DIE AUFGABE – Schreiben Sie sämtliche Zeilen der nachstehenden Auflistung als nummerierte Liste um und lassen Sie dabei Leerzeilen weg.

GESPEICHERTE DATENSÄTZE –
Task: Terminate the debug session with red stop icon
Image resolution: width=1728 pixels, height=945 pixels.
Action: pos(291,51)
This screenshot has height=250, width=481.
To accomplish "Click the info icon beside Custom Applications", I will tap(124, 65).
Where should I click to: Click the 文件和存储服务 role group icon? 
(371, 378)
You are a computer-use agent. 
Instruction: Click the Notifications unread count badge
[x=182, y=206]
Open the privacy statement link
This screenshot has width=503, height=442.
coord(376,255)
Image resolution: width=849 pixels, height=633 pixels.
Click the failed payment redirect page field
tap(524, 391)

AUSGABE ZUR AUFGABE –
1. Task: Terminate the debug session with red stop icon
2. Image resolution: width=1728 pixels, height=945 pixels.
3. Action: pos(291,51)
4. This screenshot has height=250, width=481.
5. To accomplish "Click the info icon beside Custom Applications", I will tap(124, 65).
6. Where should I click to: Click the 文件和存储服务 role group icon? 
7. (371, 378)
8. You are a computer-use agent. 
9. Instruction: Click the Notifications unread count badge
10. [x=182, y=206]
11. Open the privacy statement link
12. This screenshot has width=503, height=442.
13. coord(376,255)
14. Image resolution: width=849 pixels, height=633 pixels.
15. Click the failed payment redirect page field
16. tap(524, 391)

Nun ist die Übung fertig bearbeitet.